● **HOW TO COMPLETE THIS TASK**:
Each of the entries should be retyped precisely as it appears.

[Dataset entries]
┌──
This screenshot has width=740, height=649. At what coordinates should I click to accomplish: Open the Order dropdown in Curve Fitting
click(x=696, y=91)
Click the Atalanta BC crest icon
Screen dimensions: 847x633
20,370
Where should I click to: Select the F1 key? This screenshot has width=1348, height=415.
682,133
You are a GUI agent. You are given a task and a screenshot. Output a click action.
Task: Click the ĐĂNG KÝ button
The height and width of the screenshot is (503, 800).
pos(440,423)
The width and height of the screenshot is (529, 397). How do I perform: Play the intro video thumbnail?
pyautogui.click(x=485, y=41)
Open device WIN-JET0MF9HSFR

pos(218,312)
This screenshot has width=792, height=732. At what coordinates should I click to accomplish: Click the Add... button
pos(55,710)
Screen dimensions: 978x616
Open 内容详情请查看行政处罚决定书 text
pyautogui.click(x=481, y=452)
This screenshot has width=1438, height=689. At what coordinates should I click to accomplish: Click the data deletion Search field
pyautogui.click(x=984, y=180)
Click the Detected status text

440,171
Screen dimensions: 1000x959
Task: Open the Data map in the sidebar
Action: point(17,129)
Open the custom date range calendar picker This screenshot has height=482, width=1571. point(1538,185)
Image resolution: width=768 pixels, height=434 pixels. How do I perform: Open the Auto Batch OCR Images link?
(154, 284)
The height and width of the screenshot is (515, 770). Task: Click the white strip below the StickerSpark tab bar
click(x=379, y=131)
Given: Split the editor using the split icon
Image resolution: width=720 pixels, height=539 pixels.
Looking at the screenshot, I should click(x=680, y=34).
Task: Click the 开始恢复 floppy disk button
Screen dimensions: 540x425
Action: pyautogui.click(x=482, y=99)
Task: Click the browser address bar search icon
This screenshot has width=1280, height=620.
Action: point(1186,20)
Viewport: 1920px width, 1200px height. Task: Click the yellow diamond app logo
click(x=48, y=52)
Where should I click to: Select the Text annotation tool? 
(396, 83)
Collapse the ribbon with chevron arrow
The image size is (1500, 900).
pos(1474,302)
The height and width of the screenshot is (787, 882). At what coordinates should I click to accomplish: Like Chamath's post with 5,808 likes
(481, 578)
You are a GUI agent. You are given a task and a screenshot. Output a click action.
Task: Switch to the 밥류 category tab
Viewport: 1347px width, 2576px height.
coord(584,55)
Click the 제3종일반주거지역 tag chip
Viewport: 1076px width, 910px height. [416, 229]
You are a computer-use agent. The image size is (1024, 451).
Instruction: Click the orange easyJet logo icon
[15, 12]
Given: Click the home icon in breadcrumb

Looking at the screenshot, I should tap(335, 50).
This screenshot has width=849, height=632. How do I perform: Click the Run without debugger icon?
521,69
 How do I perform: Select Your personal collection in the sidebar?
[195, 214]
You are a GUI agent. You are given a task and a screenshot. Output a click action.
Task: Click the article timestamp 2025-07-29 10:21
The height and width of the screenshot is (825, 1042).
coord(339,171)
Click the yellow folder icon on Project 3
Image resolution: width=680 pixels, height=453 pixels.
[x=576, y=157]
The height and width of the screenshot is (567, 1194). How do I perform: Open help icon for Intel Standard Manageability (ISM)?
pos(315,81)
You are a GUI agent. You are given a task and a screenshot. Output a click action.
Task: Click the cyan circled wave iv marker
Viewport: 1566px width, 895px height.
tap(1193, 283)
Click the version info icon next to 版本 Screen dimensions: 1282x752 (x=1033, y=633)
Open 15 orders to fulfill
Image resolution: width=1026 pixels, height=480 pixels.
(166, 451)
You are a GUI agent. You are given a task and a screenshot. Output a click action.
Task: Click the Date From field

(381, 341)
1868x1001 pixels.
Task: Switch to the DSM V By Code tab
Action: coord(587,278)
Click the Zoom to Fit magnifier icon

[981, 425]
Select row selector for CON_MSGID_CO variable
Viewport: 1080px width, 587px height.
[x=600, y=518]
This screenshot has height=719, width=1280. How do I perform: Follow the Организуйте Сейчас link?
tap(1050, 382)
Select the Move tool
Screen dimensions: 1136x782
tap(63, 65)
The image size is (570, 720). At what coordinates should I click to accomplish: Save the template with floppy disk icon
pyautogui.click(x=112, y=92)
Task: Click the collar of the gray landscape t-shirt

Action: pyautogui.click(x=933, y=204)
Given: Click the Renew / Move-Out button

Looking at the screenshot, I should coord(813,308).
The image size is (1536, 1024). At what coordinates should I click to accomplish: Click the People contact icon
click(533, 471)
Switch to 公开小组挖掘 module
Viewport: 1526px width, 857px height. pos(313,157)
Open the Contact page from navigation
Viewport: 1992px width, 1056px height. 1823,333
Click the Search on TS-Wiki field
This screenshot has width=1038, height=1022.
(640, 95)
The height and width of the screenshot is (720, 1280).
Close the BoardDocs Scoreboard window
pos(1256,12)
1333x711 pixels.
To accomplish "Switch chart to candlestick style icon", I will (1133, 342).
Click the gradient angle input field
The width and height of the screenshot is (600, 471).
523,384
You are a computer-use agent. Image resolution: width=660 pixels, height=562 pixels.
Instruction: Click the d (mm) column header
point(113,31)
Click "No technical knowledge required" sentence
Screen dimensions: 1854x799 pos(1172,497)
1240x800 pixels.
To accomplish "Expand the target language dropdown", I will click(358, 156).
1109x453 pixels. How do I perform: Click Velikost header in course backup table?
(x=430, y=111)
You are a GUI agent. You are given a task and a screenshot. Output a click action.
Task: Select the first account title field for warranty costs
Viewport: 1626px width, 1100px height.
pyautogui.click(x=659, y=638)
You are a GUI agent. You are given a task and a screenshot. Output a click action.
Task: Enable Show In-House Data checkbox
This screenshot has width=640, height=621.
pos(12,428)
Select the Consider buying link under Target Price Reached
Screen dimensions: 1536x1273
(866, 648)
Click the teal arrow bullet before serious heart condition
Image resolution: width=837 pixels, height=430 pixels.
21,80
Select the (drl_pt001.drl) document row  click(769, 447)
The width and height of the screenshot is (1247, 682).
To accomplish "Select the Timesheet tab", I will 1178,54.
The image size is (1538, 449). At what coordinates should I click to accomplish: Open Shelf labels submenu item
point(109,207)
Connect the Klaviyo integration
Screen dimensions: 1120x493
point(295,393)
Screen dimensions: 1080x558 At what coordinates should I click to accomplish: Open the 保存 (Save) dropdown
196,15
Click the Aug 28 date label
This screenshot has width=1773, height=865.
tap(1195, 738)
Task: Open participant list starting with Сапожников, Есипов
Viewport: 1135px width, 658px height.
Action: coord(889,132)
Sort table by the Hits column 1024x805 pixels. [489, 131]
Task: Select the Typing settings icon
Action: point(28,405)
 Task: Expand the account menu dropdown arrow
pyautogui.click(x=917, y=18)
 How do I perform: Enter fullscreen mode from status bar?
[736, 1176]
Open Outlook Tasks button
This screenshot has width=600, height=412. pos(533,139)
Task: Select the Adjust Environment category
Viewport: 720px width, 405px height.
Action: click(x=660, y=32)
└──
● **TASK RESPONSE**:
This screenshot has width=740, height=649. At what coordinates should I click to accomplish: Open the Order dropdown in Curve Fitting
click(x=696, y=91)
Click the Atalanta BC crest icon
Screen dimensions: 847x633
20,370
Where should I click to: Select the F1 key? This screenshot has width=1348, height=415.
682,133
You are a GUI agent. You are given a task and a screenshot. Output a click action.
Task: Click the ĐĂNG KÝ button
The height and width of the screenshot is (503, 800).
pos(440,423)
The width and height of the screenshot is (529, 397). How do I perform: Play the intro video thumbnail?
pyautogui.click(x=485, y=41)
Open device WIN-JET0MF9HSFR

pos(218,312)
This screenshot has width=792, height=732. At what coordinates should I click to accomplish: Click the Add... button
pos(55,710)
Screen dimensions: 978x616
Open 内容详情请查看行政处罚决定书 text
pyautogui.click(x=481, y=452)
This screenshot has width=1438, height=689. At what coordinates should I click to accomplish: Click the data deletion Search field
pyautogui.click(x=984, y=180)
Click the Detected status text

440,171
Screen dimensions: 1000x959
Task: Open the Data map in the sidebar
Action: point(17,129)
Open the custom date range calendar picker This screenshot has height=482, width=1571. point(1538,185)
Image resolution: width=768 pixels, height=434 pixels. How do I perform: Open the Auto Batch OCR Images link?
(154, 284)
The height and width of the screenshot is (515, 770). Task: Click the white strip below the StickerSpark tab bar
click(x=379, y=131)
Given: Split the editor using the split icon
Image resolution: width=720 pixels, height=539 pixels.
Looking at the screenshot, I should click(x=680, y=34).
Task: Click the 开始恢复 floppy disk button
Screen dimensions: 540x425
Action: pyautogui.click(x=482, y=99)
Task: Click the browser address bar search icon
This screenshot has width=1280, height=620.
Action: point(1186,20)
Viewport: 1920px width, 1200px height. Task: Click the yellow diamond app logo
click(x=48, y=52)
Where should I click to: Select the Text annotation tool? 
(396, 83)
Collapse the ribbon with chevron arrow
The image size is (1500, 900).
pos(1474,302)
The height and width of the screenshot is (787, 882). At what coordinates should I click to accomplish: Like Chamath's post with 5,808 likes
(481, 578)
You are a GUI agent. You are given a task and a screenshot. Output a click action.
Task: Switch to the 밥류 category tab
Viewport: 1347px width, 2576px height.
coord(584,55)
Click the 제3종일반주거지역 tag chip
Viewport: 1076px width, 910px height. [416, 229]
You are a computer-use agent. The image size is (1024, 451).
Instruction: Click the orange easyJet logo icon
[15, 12]
Given: Click the home icon in breadcrumb

Looking at the screenshot, I should tap(335, 50).
This screenshot has width=849, height=632. How do I perform: Click the Run without debugger icon?
521,69
 How do I perform: Select Your personal collection in the sidebar?
[195, 214]
You are a GUI agent. You are given a task and a screenshot. Output a click action.
Task: Click the article timestamp 2025-07-29 10:21
The height and width of the screenshot is (825, 1042).
coord(339,171)
Click the yellow folder icon on Project 3
Image resolution: width=680 pixels, height=453 pixels.
[x=576, y=157]
The height and width of the screenshot is (567, 1194). How do I perform: Open help icon for Intel Standard Manageability (ISM)?
pos(315,81)
You are a GUI agent. You are given a task and a screenshot. Output a click action.
Task: Click the cyan circled wave iv marker
Viewport: 1566px width, 895px height.
tap(1193, 283)
Click the version info icon next to 版本 Screen dimensions: 1282x752 (x=1033, y=633)
Open 15 orders to fulfill
Image resolution: width=1026 pixels, height=480 pixels.
(166, 451)
You are a GUI agent. You are given a task and a screenshot. Output a click action.
Task: Click the Date From field

(381, 341)
1868x1001 pixels.
Task: Switch to the DSM V By Code tab
Action: coord(587,278)
Click the Zoom to Fit magnifier icon

[981, 425]
Select row selector for CON_MSGID_CO variable
Viewport: 1080px width, 587px height.
[x=600, y=518]
This screenshot has height=719, width=1280. How do I perform: Follow the Организуйте Сейчас link?
tap(1050, 382)
Select the Move tool
Screen dimensions: 1136x782
tap(63, 65)
The image size is (570, 720). At what coordinates should I click to accomplish: Save the template with floppy disk icon
pyautogui.click(x=112, y=92)
Task: Click the collar of the gray landscape t-shirt

Action: pyautogui.click(x=933, y=204)
Given: Click the Renew / Move-Out button

Looking at the screenshot, I should coord(813,308).
The image size is (1536, 1024). At what coordinates should I click to accomplish: Click the People contact icon
click(533, 471)
Switch to 公开小组挖掘 module
Viewport: 1526px width, 857px height. pos(313,157)
Open the Contact page from navigation
Viewport: 1992px width, 1056px height. 1823,333
Click the Search on TS-Wiki field
This screenshot has width=1038, height=1022.
(640, 95)
The height and width of the screenshot is (720, 1280).
Close the BoardDocs Scoreboard window
pos(1256,12)
1333x711 pixels.
To accomplish "Switch chart to candlestick style icon", I will (1133, 342).
Click the gradient angle input field
The width and height of the screenshot is (600, 471).
523,384
You are a computer-use agent. Image resolution: width=660 pixels, height=562 pixels.
Instruction: Click the d (mm) column header
point(113,31)
Click "No technical knowledge required" sentence
Screen dimensions: 1854x799 pos(1172,497)
1240x800 pixels.
To accomplish "Expand the target language dropdown", I will click(358, 156).
1109x453 pixels. How do I perform: Click Velikost header in course backup table?
(x=430, y=111)
You are a GUI agent. You are given a task and a screenshot. Output a click action.
Task: Select the first account title field for warranty costs
Viewport: 1626px width, 1100px height.
pyautogui.click(x=659, y=638)
You are a GUI agent. You are given a task and a screenshot. Output a click action.
Task: Enable Show In-House Data checkbox
This screenshot has width=640, height=621.
pos(12,428)
Select the Consider buying link under Target Price Reached
Screen dimensions: 1536x1273
(866, 648)
Click the teal arrow bullet before serious heart condition
Image resolution: width=837 pixels, height=430 pixels.
21,80
Select the (drl_pt001.drl) document row  click(769, 447)
The width and height of the screenshot is (1247, 682).
To accomplish "Select the Timesheet tab", I will 1178,54.
The image size is (1538, 449). At what coordinates should I click to accomplish: Open Shelf labels submenu item
point(109,207)
Connect the Klaviyo integration
Screen dimensions: 1120x493
point(295,393)
Screen dimensions: 1080x558 At what coordinates should I click to accomplish: Open the 保存 (Save) dropdown
196,15
Click the Aug 28 date label
This screenshot has width=1773, height=865.
tap(1195, 738)
Task: Open participant list starting with Сапожников, Есипов
Viewport: 1135px width, 658px height.
Action: coord(889,132)
Sort table by the Hits column 1024x805 pixels. [489, 131]
Task: Select the Typing settings icon
Action: point(28,405)
 Task: Expand the account menu dropdown arrow
pyautogui.click(x=917, y=18)
 How do I perform: Enter fullscreen mode from status bar?
[736, 1176]
Open Outlook Tasks button
This screenshot has width=600, height=412. pos(533,139)
Task: Select the Adjust Environment category
Viewport: 720px width, 405px height.
Action: click(x=660, y=32)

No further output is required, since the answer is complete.